__Exercise inputs__.

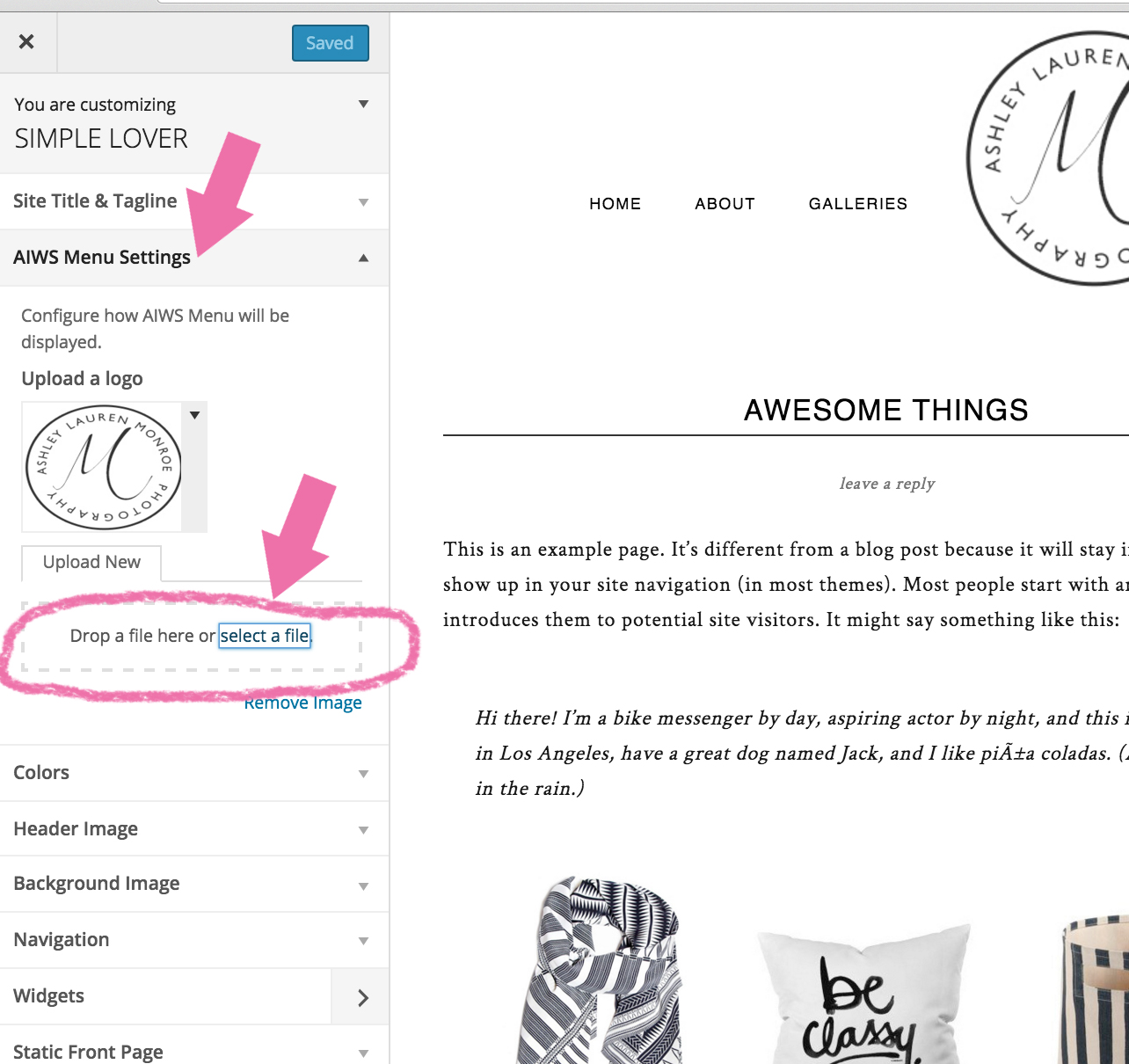Go to the HOME menu item
1129x1064 pixels.
(615, 204)
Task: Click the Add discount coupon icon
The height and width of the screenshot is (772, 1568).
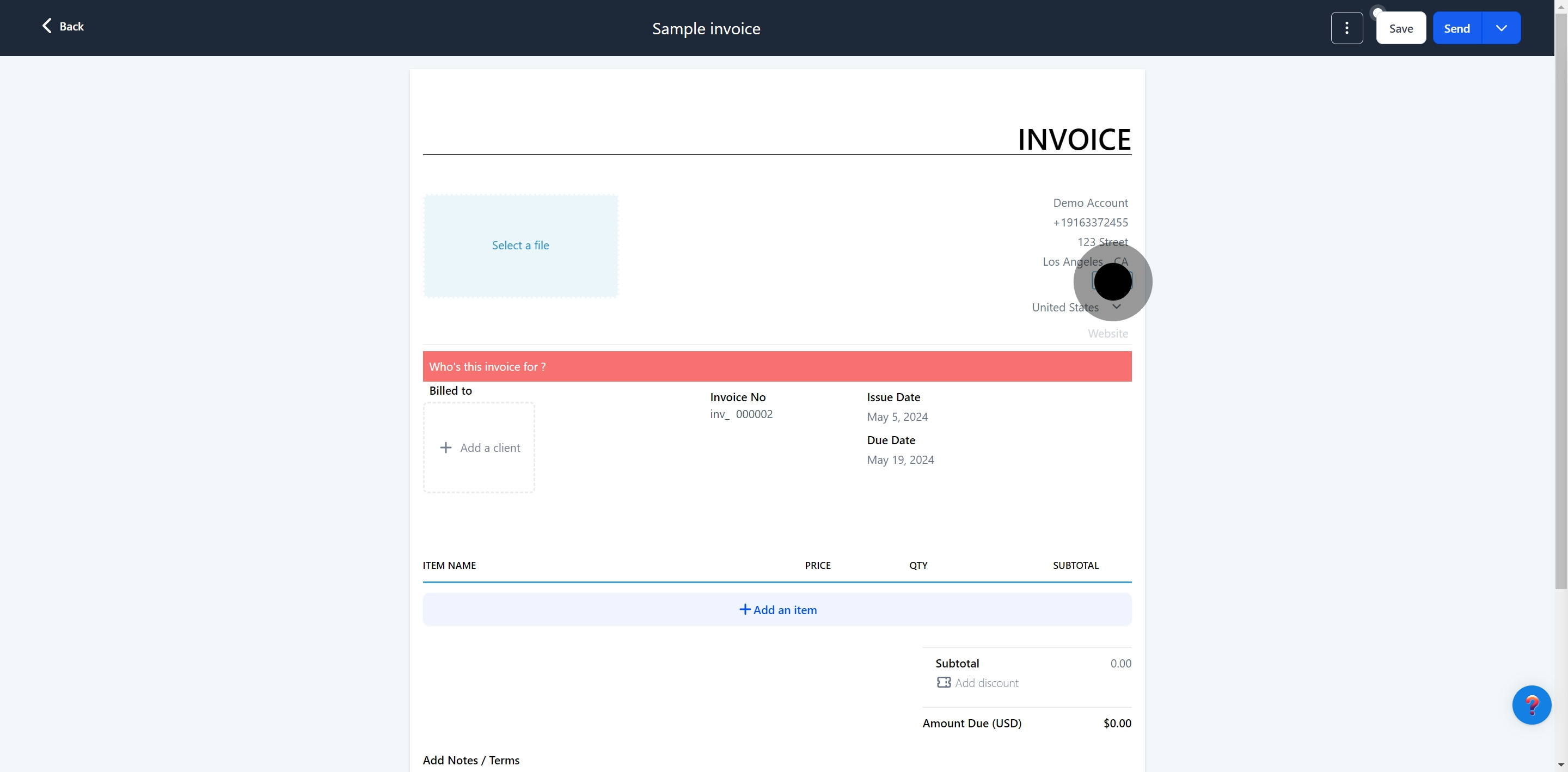Action: tap(944, 683)
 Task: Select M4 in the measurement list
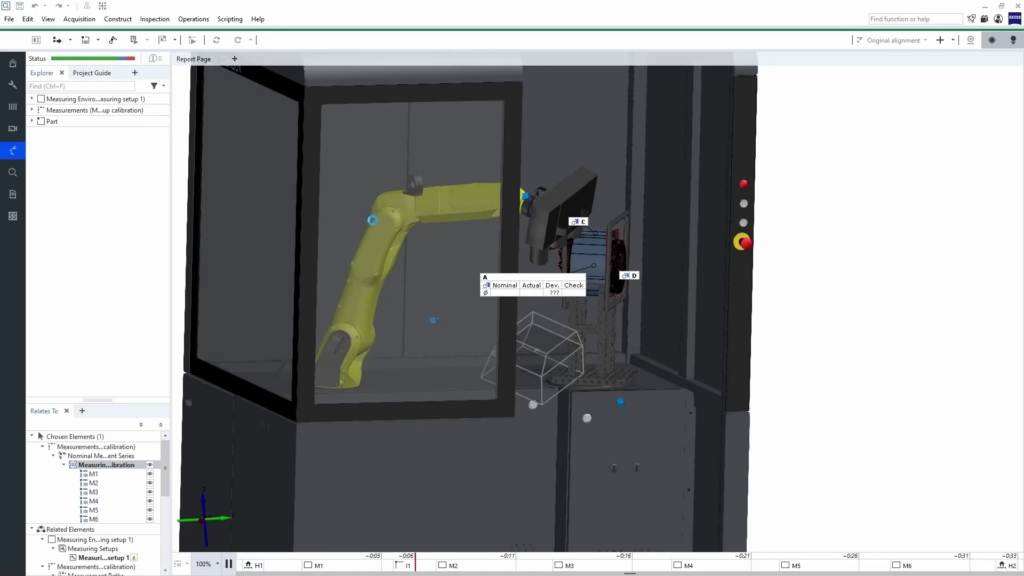tap(93, 501)
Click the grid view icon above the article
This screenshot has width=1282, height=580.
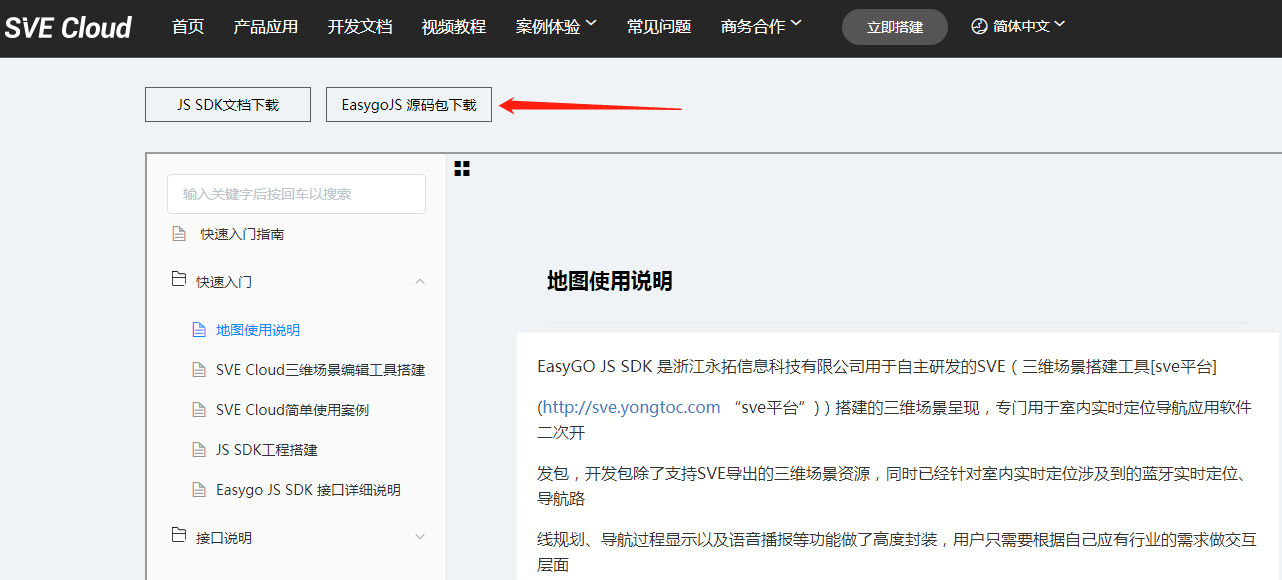[x=461, y=168]
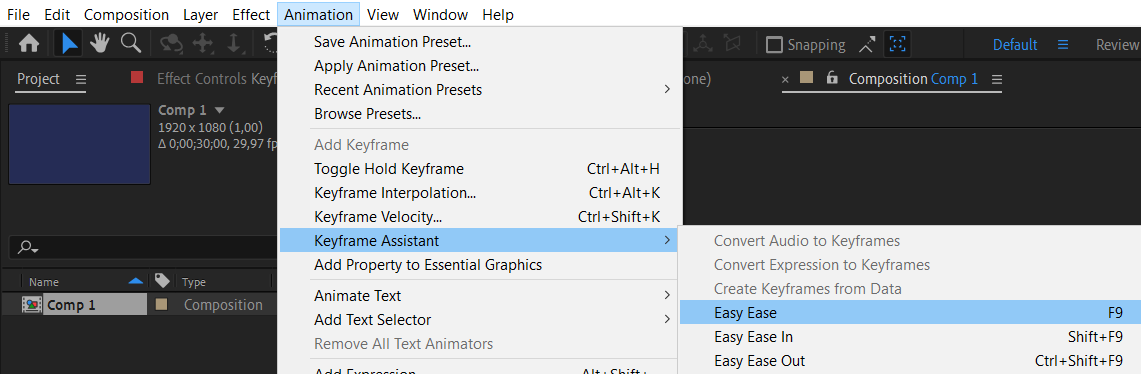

__Stated exercise__. Reproduce every line of the data above word for word, leaving the pictures out of your answer.

__The answer__.
Go to the HOME menu item
1129x1064 pixels.
(615, 204)
Task: Click the Add discount coupon icon
The height and width of the screenshot is (772, 1568).
Action: tap(944, 683)
 Task: Select M4 in the measurement list
tap(93, 501)
Click the grid view icon above the article
This screenshot has width=1282, height=580.
[x=461, y=168]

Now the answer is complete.